I expect if you really wanted to delve into it historically you could find a fair amount of plays and musicals that have been expressly or partially written with the creative idea of having adult actors play little children on stage. The perennially popular pantomime and play versions of Peter Pan are a great example. Other examples from recent stage plays are Blood Brothers, Groan Ups, My Neighbour Totoro, Blue Remembered Hills and even Daisy Pulls it Off. My own father, who knew nothing about the theatre except that the original Derby Playhouse on Sacheverel Street was near to his favourite Ladbrokes bookies, once harshly dismissed the craft of acting as merely ‘play acting’ or mucking about on stage. Playing is a big part of children growing up and learning to express themselves and to socialise. Simple plays or opportunities to sing and dance help enormously whatever the source, even if it is the school’s annual nativity play. Childhood rarely occurs, however, without any bumps and scrapes, amongst the joys and the incredible highs of possibly being cast as the first donkey or Mary in said nativity. Being cast in the school nativity can bring about latent jealousies and worse in vulnerable children unused to such volatile states of being with the added pressure to perform in front of parents and teachers. As a nine year-old I was cast as the gold-bearing King Melchior that visits the baby Jesus along with the two other ‘Wise Men’, King Frank Incense and King Murmur. I forgot to turn up on the big night and the task went to another boy called Andrew who was quickly robed in a clean eiderdown and a spiky cardboard crown that ‘allegedly’ fell over his sticky-out ears. In his eagerness to please he dropped his papier-mâché gold bars on Jesus’ head – twice and continuously farted nervous farts in the direction of a gagging boy cast as Joseph. But that is a whole other story… Over to The Flint Street Nativity written by Tim Firth and performed this week by The Lace Market Theatre.

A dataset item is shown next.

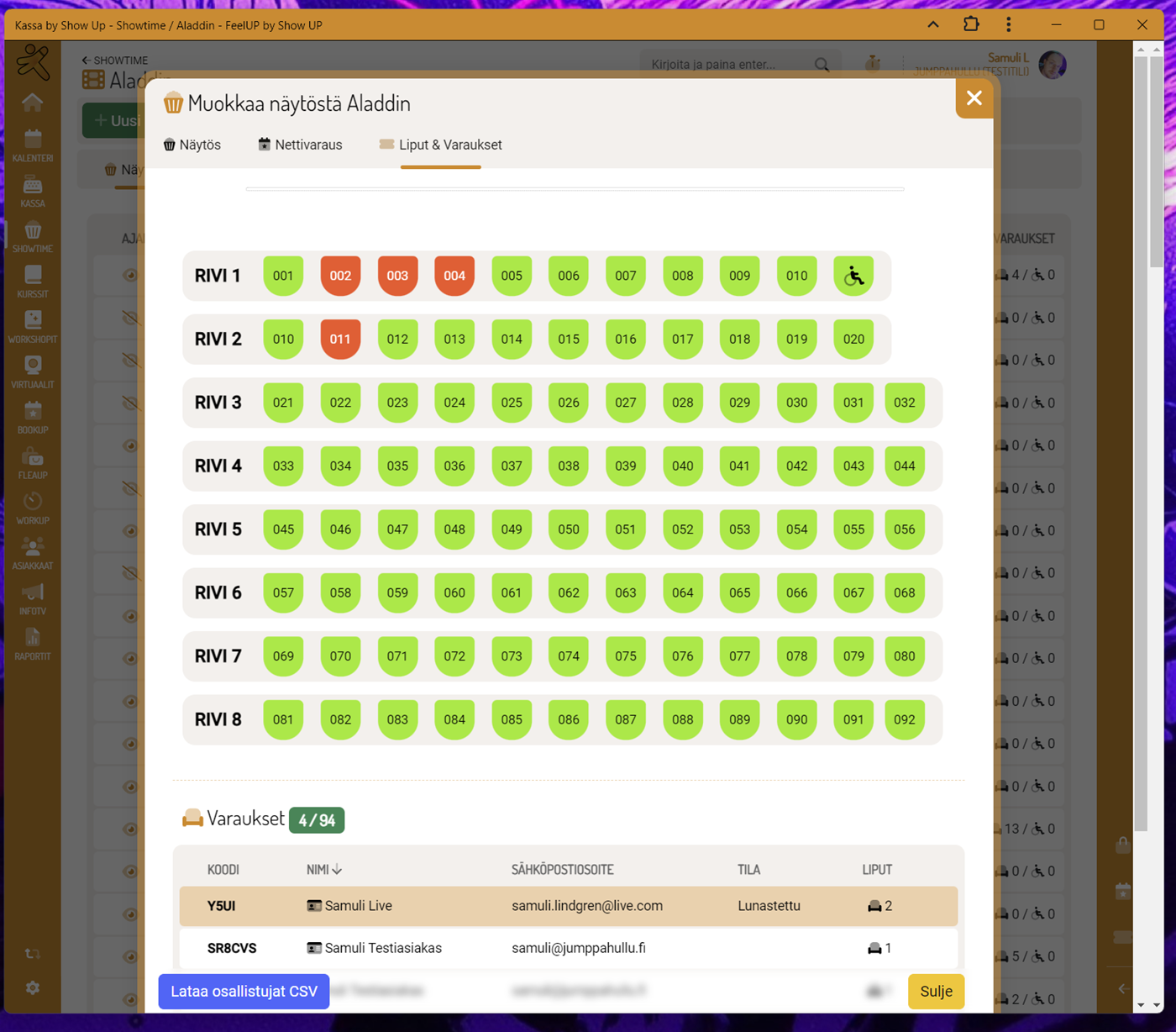Open Kalenteri from the sidebar
1176x1032 pixels.
pyautogui.click(x=33, y=145)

Directed by David Dunford with a set designed by Alison Holland this amateur production of The Flint Street Nativity features the following cast – Mary (Danielle Hall), Shepherd (Clare Moss), Wise Gold (Michelle Arscott), Gabriel (Caitlin Bowers), Angel (Roisin Kelly), Star/Ass (Jamie Goodliffe), Joseph/Herod (Aaron Connelly), Wise Frankincense (Richard Fife), Narrator (Joseph Smith) and Innkeeper (James Whitby). Lighting is by Allan Green, the sound by Philip Hogarth and the side stage keyboards are played by Emma Kerrison.

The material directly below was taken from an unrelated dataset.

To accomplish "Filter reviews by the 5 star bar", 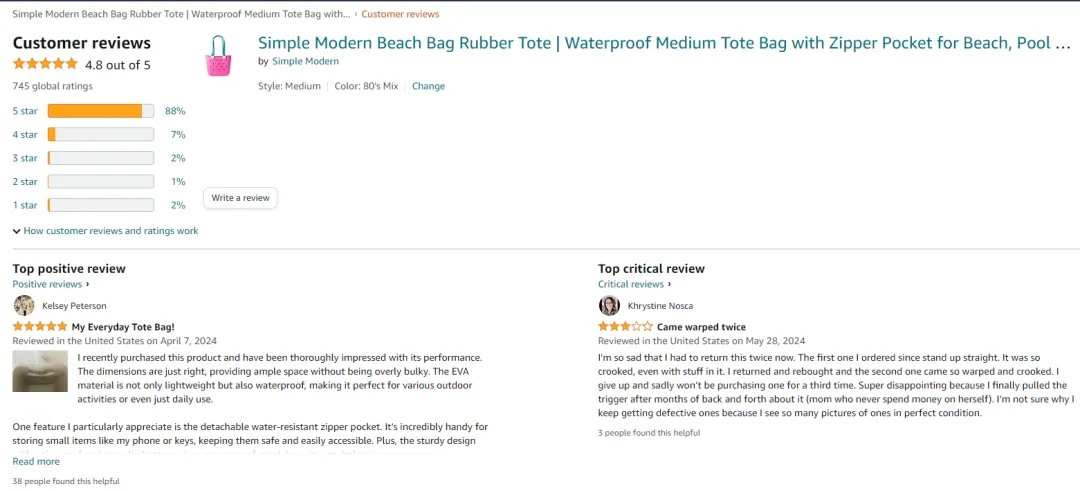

Tim Firth’s play with music and songs has been updated in The Lace Market Theatre version, and has Nottinghamshire locations and references jigsawed into the script which works on the whole and even causes a few extra giggles in an evening of some general hilarity. The Flint Street Nativity is quite a short two-act play being less than two hours long including an interval. Yet you do leave the theatre feeling that you have got your monies worth from some committed performances and some really funny comic moments and priceless non sequiturs. As for Firth getting the balance between comedy and poignancy right is up for debate. The section with the ‘adult’ parents gathering over Post Nativity drinks in the classroom seems thinner in dramatic content and intent and a tad rushed and clichéd. Whether the play is scripted to give a silent presence to the invisible teacher Miss Horrocks by flash flooding the stage in a sudden wash of red lights I cannot say but this is how it works in this production. Once you know – you know. Initially I find it confusing and wonder if one of the naughtier Flint Street kids has snuck into the lighting box and is playing havoc with the controls. Likewise, I find the decision to allow one of the actors to play a child with a real beard somewhat anomalous. Even though their performance is good I find this facial inclusion is stretching our willingness to suspend our disbelief. A plastic baby Jesus though – that’s fine.
For an adult to become a seven-year-old on stage relies on the quality of their acting and imaginative talent to convince and both the actors and their audiences share one vital state of mind between them for the play to succeed – the previously stated – willing suspension of disbelief. We know that the performers aren’t really little kids and part of the comedy-drama fun is for them to behave and react as children already giving us glimpses into how they perceive their world and may continue to perceive the world as they grow up. Mistakes and all. The end result should be a blend of sweet innocence, fledgling confidence or over-confidence and a junior version of survival of the fittest plus pratfalls and a Christmas stocking full of healthy humour. Think “I’m Seven -Get Me Outta Here’. This Lace Market Theatre production finds its successes in the comedy and songs and has some excellent performances throughout. Director David Dunford has done an excellent job with the stage being used to full advantage and the many exits and entrances all done with tremendous pace and often comic effect.
The Flint Street Nativity runs at The Lace Market Theatre until Saturday 17th December. Some performances are selling out quicker than the rooms at various inns in Bethlehem so book early to avoid disappointment.